Dataset records START

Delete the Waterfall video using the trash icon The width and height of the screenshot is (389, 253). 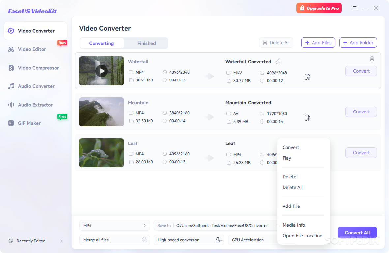click(372, 59)
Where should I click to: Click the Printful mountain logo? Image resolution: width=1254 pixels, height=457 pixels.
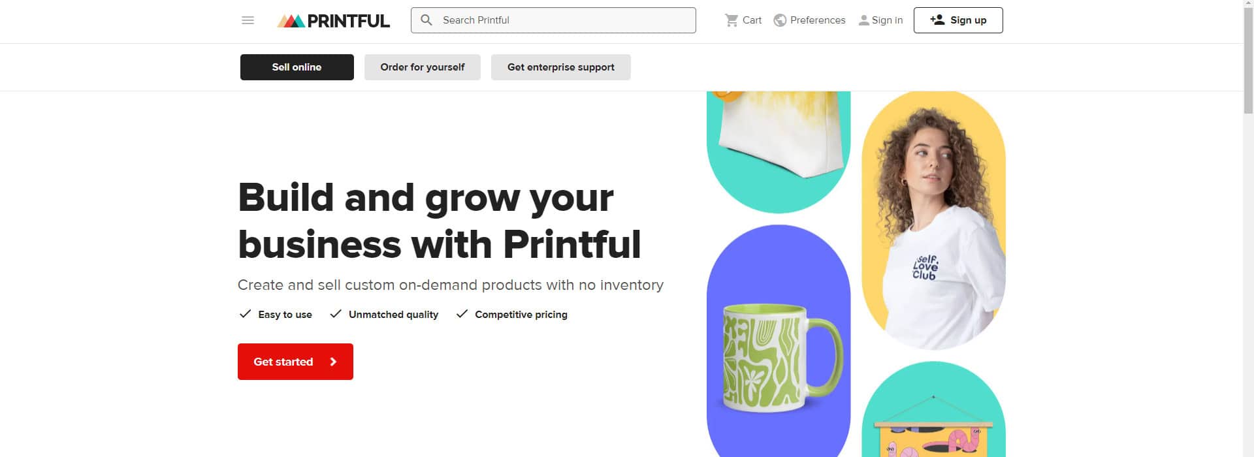click(x=291, y=21)
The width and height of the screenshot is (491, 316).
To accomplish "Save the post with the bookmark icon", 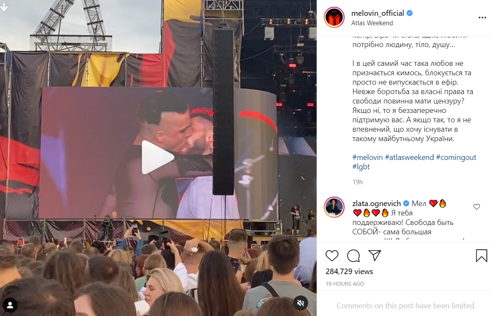I will pyautogui.click(x=481, y=256).
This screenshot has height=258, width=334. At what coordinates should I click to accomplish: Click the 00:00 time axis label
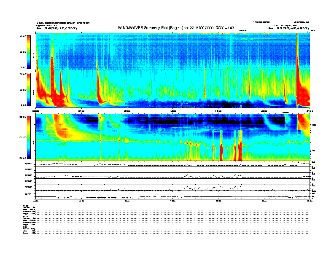click(x=36, y=110)
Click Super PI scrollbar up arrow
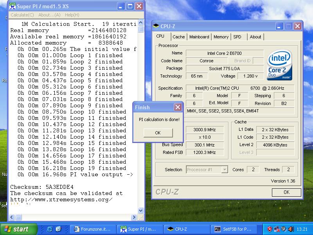 coord(141,22)
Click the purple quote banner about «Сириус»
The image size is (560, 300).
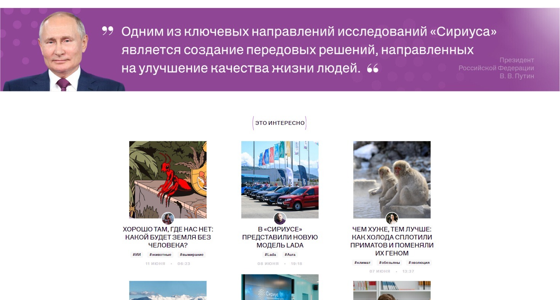[x=280, y=49]
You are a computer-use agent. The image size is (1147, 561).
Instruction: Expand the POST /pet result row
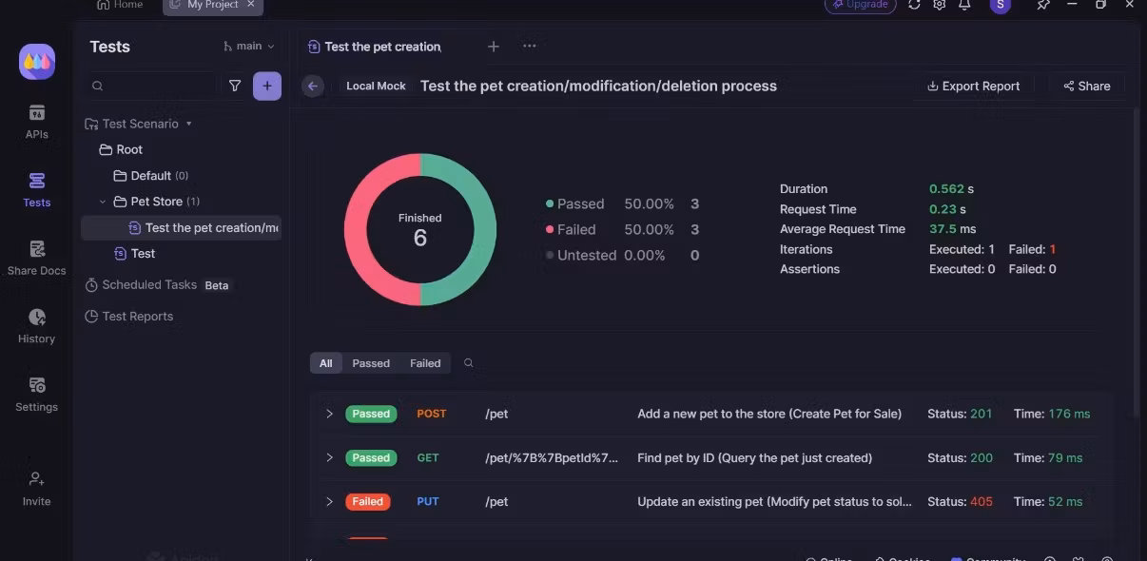coord(329,414)
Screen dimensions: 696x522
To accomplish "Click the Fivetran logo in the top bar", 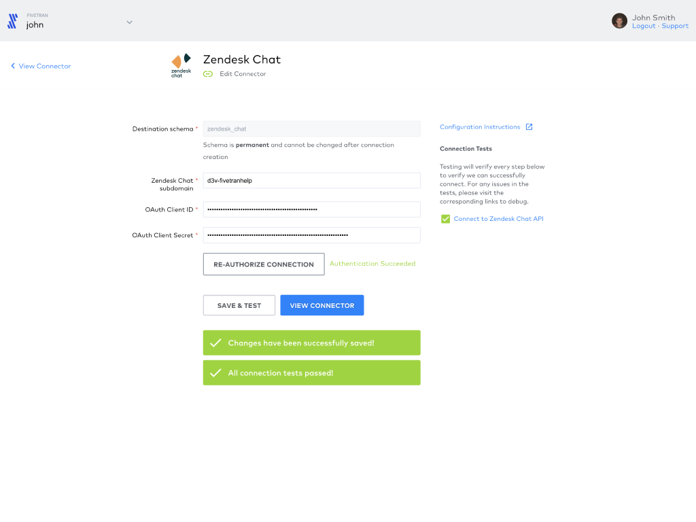I will tap(12, 21).
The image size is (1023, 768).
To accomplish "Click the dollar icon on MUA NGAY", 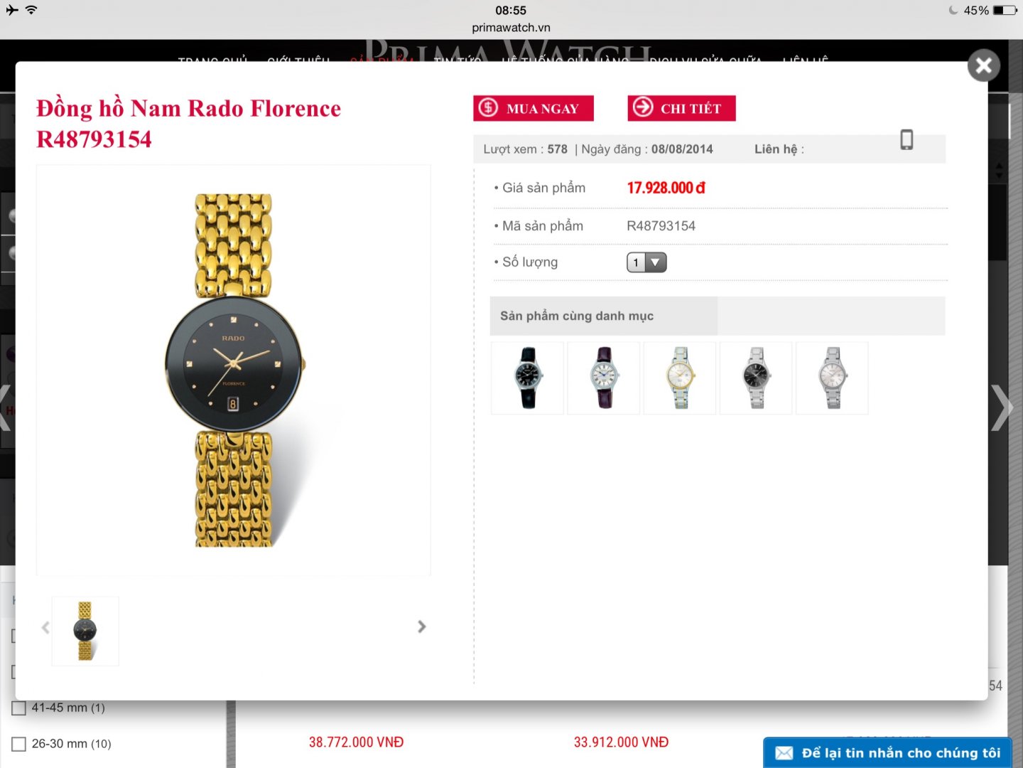I will click(488, 108).
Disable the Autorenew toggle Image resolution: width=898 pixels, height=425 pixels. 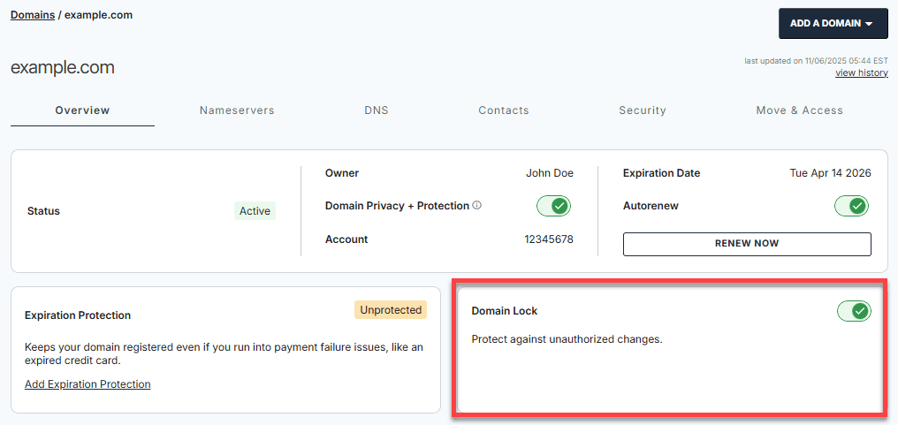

Dataset records END

* Requirement
Please copy out from the data above, without any picture, exactly the lines running from the one that holds "This screenshot has" through the one that holds "Click the purple", and nothing beyond them.

* Result of the exercise
This screenshot has height=258, width=334. At what coordinates should I click to accomplish: Click the 00:00 time axis label
click(x=36, y=110)
Click Super PI scrollbar up arrow
 coord(141,22)
Click the purple quote banner about «Сириус»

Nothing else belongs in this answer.